I have just verified these from n=4000 and found the first PRPs at the numbers listed on all of them (i.e. assuming Wilfrid Keller and I did not make any big mistakes, the n's listed are indeed the lowest PRPs for those k's).

[philmoore]

Quote:

Originally Posted by Mini-Geek

I have just verified these from n=4000 and found the first PRPs at the numbers listed on all of them (i.e. assuming Wilfrid Keller and I did not make any big mistakes, the n's listed are indeed the lowest PRPs for those k's).

Thanks, Tim. What software did you use for the verification?

We still have the primes/probable primes listed in post #1:

2²¹⁹⁵⁴+77899
2²²⁴⁶⁴+63691
2²⁴⁹¹⁰+62029
2²⁵⁵⁶³+22193
2²⁶⁷⁹⁵+57083
2²⁶⁸²⁷+77783
2²⁸⁹⁷⁸+34429
2²⁹⁷²⁷+20273
2³¹⁵⁴⁴+19081
2³³⁵⁴⁸+4471
2³⁸⁰⁹⁰+47269 (checked by Cybertronic)
2⁵⁶³⁶⁶+39079
2⁶¹⁷⁹²+21661
2⁷³³⁶⁰+10711
2⁷³⁸⁴⁵+14717
2¹⁰³⁷⁶⁶+17659
2¹⁰⁴⁰⁹⁵+7013
2¹⁰⁵⁷⁸⁹+48527
2¹³⁹⁹⁶⁴+35461
2¹⁴⁸²²⁷+60443
2¹⁷⁶¹⁷⁷+60947
2³⁰⁴⁰¹⁵+64133
2³⁰⁸⁸⁰⁹+37967
2⁵⁵¹⁵⁴²+19249
2⁹⁸³⁶²⁰+60451
2^1191375+8543
2^1518191+75353
2^2249255+28433
2^4583176+2131
2^5146295+41693

It might be especially helpful to do 2³¹⁵⁴⁴+19081, as Engracio is not too far into the ECCP proof yet, and also 2²⁸⁹⁷⁸+34429, as it is probably the next one on the list to prove.

[Mini-Geek]

Quote:

Originally Posted by philmoore

Thanks, Tim. What software did you use for the verification?
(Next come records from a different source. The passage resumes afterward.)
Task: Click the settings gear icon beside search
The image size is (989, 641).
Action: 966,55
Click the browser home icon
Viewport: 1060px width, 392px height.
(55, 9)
PFGW with the -f option and an ABC2 file (not a pre-sieved sort of file). Was pretty fast, but I wouldn't want to check all the larger ones that way. Pre-sieving a file would definitely help for that.

[philmoore]

I presieved the sequence 2ⁿ+19081 with srsieve, and got down to 130 tests or so, then confirmed that Engracio's number 2³¹⁵⁴⁴+19081 was indeed the smallest in that sequence. I will do the rest soon, but I just didn't want him to continue running Primo on it if it was not the smallest.

How is it going, Engracio? Any progress?

[engracio]

Quote:

Originally Posted by philmoore

I presieved the sequence 2ⁿ+19081 with srsieve, and got down to 130 tests or so, then confirmed that Engracio's number 2³¹⁵⁴⁴+19081 was indeed the smallest in that sequence. I will do the rest soon, but I just didn't want him to continue running Primo on it if it was not the smallest.

How is it going, Engracio? Any progress?

Thanks Phil. It is very slow. I have not given up yet but if I backtracked more than moving forward. I might consider prp'ng more productive.

[Cybertronic]

Quote:

Originally Posted by engracio

I have not given up yet but if I backtracked more than moving forward. I might consider prp'ng more productive.

Indeed Engracio, I can sing a song about this......and now add
2000 decimal digits to your number :surprised

I believe 11467 digtis with PRIMO is the highest of emotions.